Liputan6.com, Jakarta - Wakil Ketua Umum PAN Viva Yoga Mauladi menilai, Mahkamah Konstitusi seharusnya menolak gugatan terhadap UU Partai Politik terkait masa jabatan ketua umum partai. Viva menuturkan, pasal 23 (1) UU Partai Politik bersifat open legal policy.
Terlebih, tidak ada pembatasan masa jabatan ketua umum partai, tidak bertentangan dengan UUD 1945.
Baca Juga
"Soal tidak adanya pembatasan periodesasi jabatan ketua umum partai politik tidak bertentangan dengan UUD NRI 1945," jelas Viva kepada wartawan, Rabu (28/6).
Advertisement
Viva menjelaskan, partai politik berbeda dengan lembaga negara. Parpol merupakan organisasi yang dibentuk masyarakat sipil secara suka rela atau atas dasar kesamaan ideologi dan cita-cita
"Kalau lembaga negara adalah menjalankan fungsi dan kewenangan negara serta menjalankan fungsi keadministrasian atas nama negara, bukan atas kepentingan individu, kelompok, atau golongan," jelas Viva.
Partai politik sebagai organisasi sipil harus diberikan ruang kebebasan untuk mengatur rumah tangga sendiri. Setiap partai politik memili anggaran dasar dan anggaran rumah tangga sebagai pedoman.
"Biarkanlah mereka hidup bebas dan merdeka untuk menentukan nasibnya sendiri. Negara tidak perlu mengatur tentang kesepakatan nilai dan manajemen organisasi partai politik," jelas Viva.
"Dalam hirarkis peraturan perundang-undangan, kedudukan Undang-undang lebih tinggi dari pada AD ART. Hal ini menjelaskan bahwa ketika bersinggungan dengan kepentingan masyarakat, bangsa dan negara, partai politik harus tunduk dan taat pada Undang-undang," lanjutnya.
Masa jabatan ketua umum partai tidak perlu dibatasi karena perlu dipimpin oleh figur kuat dan berintegritas. Karena partai politik bercita-cita harus selalu menang pemilu.

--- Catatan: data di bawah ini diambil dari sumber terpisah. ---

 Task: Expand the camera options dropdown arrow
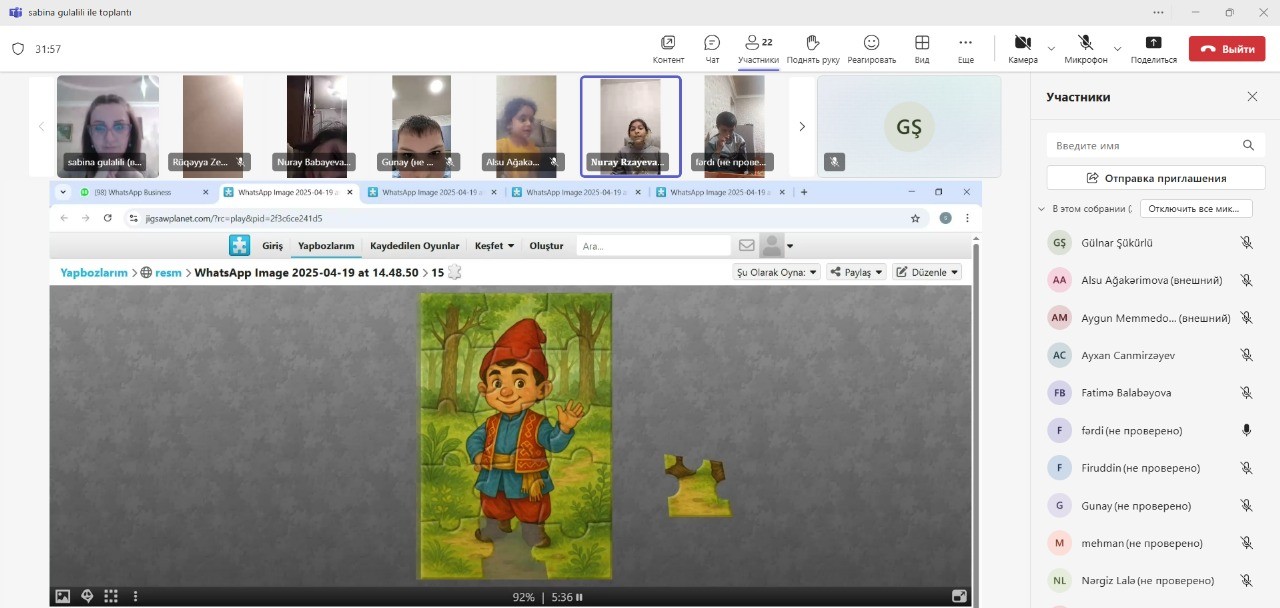coord(1051,48)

"Hal itulah yang tercermin dan terimplentasi di masa jabatan anggota legislatif yang tidak dibatasi oleh Undang-undang. Selama masyarakat masih memilih dan menyintai anggota Dewan tersebut, maka selama itu pula akan menjadi Wakil Rakyat karena dipilih secara langsung oleh rakyat," ujar Viva.
"Jika pimpinan partai politik tidak memiliki kualifikasi paripurna seperti itu maka dipastikan akan terancam oleh hukum besi ambang batas, yaitu parliamentary threshold 4 persen, sehingga posisinya dapat terjungkal menjadi partai gurem," jelasnya.

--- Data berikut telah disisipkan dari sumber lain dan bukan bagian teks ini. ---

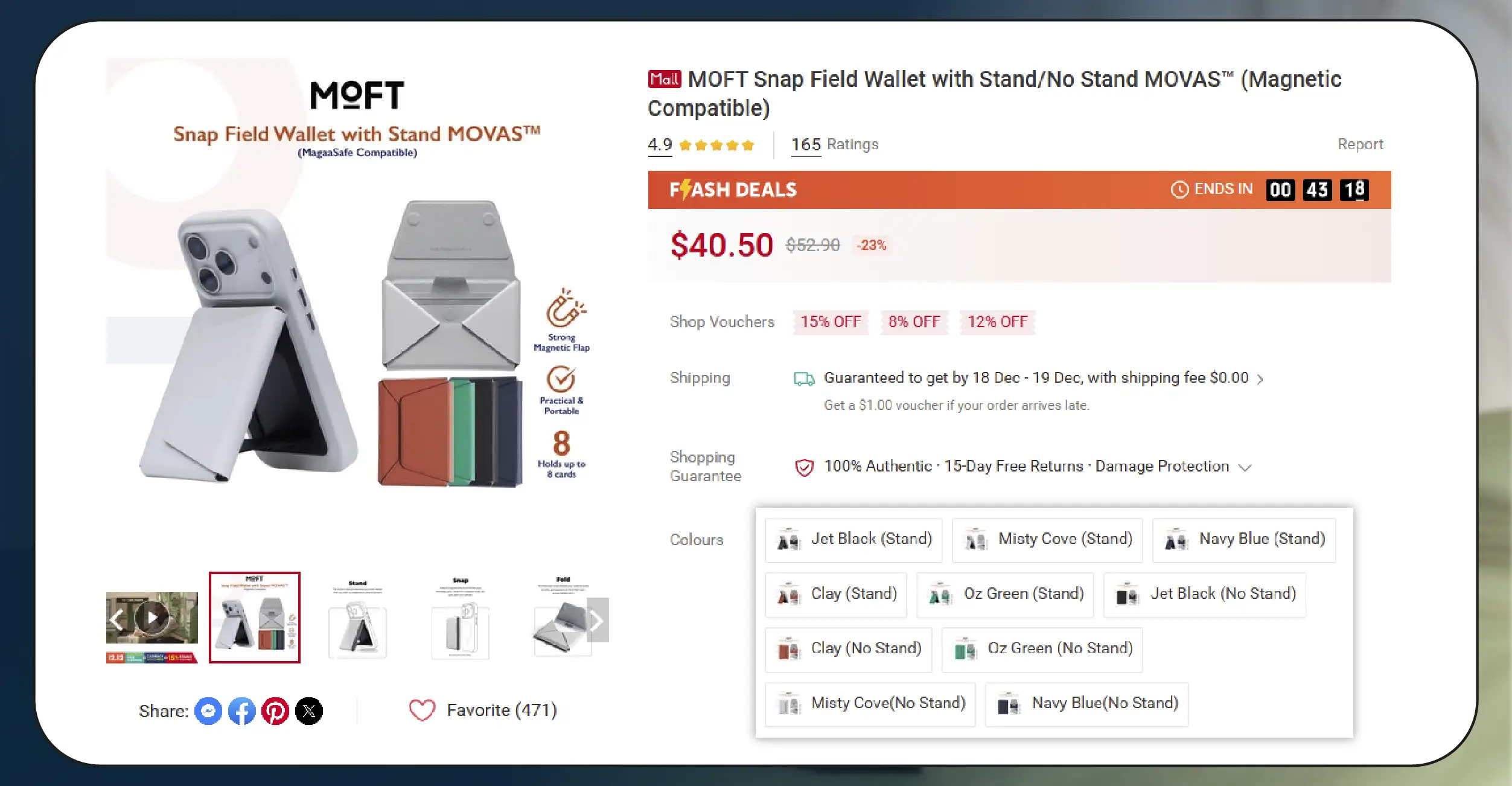Go to next thumbnail with right arrow

click(x=597, y=620)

Menurut Viva, dalil Lord Acton bahwa 'Power tends to corrupt. Absolute power corrupts absolutely' tidak berlaku bagi partai politik. Karena ini berkaitan dengan kekuasaan lembaga negara.

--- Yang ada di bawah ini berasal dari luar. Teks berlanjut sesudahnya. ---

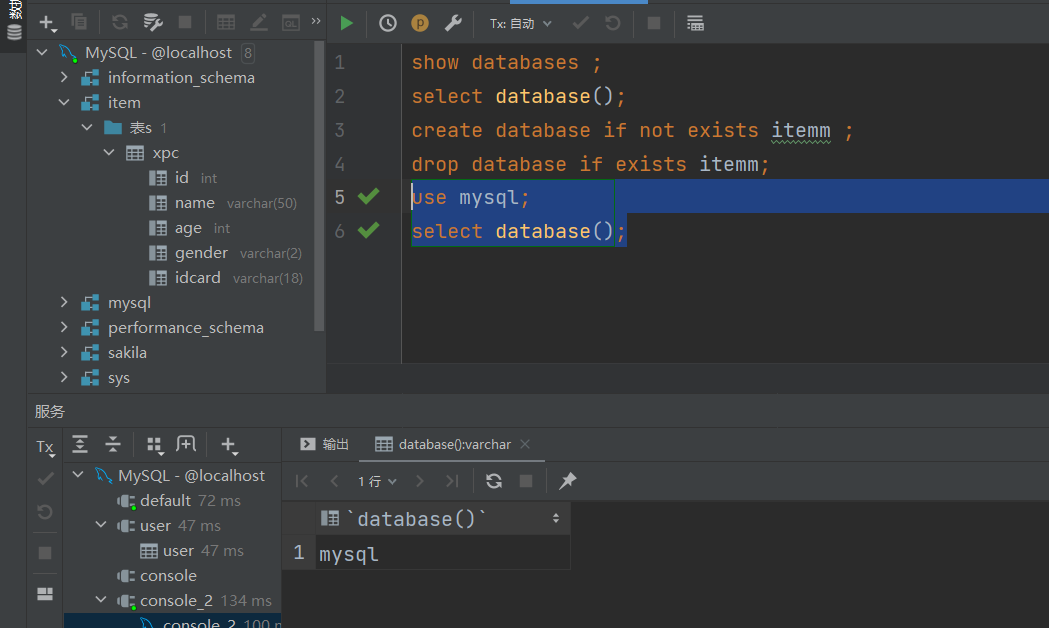Viewport: 1049px width, 628px height.
Task: Open the jump-to-console wrench icon
Action: click(453, 22)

"Ini berkaitan dan ditujukan kepada lembaga negara, bukan ke partai politik. Sebab lembaga negara dan partai politik adalah dua entitas yang berbeda," jelas Viva.
Biayai Hidup Sendiri
Lebih lagi partai politik membiayai hidupnya sendiri. Negara mensubsidi partai politik yang lolos ke parlemen. Kata Viva, berdasarkan penelitian Perludem subsidi itu hanya membantu partai sebesar 0,03 persen.
"Justru karena kecilnya subsidi negara atas kebutuhan biaya partai politik menyebabkan anggota partai politik yang berada di lembaga eksekutif dan legislatif acap kali terjerat kasus hukum karena korupsi dengan dalih untuk membantu biaya partai politik," papar Viva.
"Oleh karena itu, jika subsidi negara masih sangat kecil, maka masa jabatan ketua umum partai politik tidak usah dibatasi. Tetapi jika negara menanggung sebagian besar kebutuhan biaya partai politik, semisal sebesar 30 persen dari kebutuhan biaya partai politik, maka pembatasan masa jabatan ketua umum partai politik dapat dipertimbangkan untuk dapat dimasukan sebagai aturan formal di Undang-undang tentang partai politik," pungkasnya.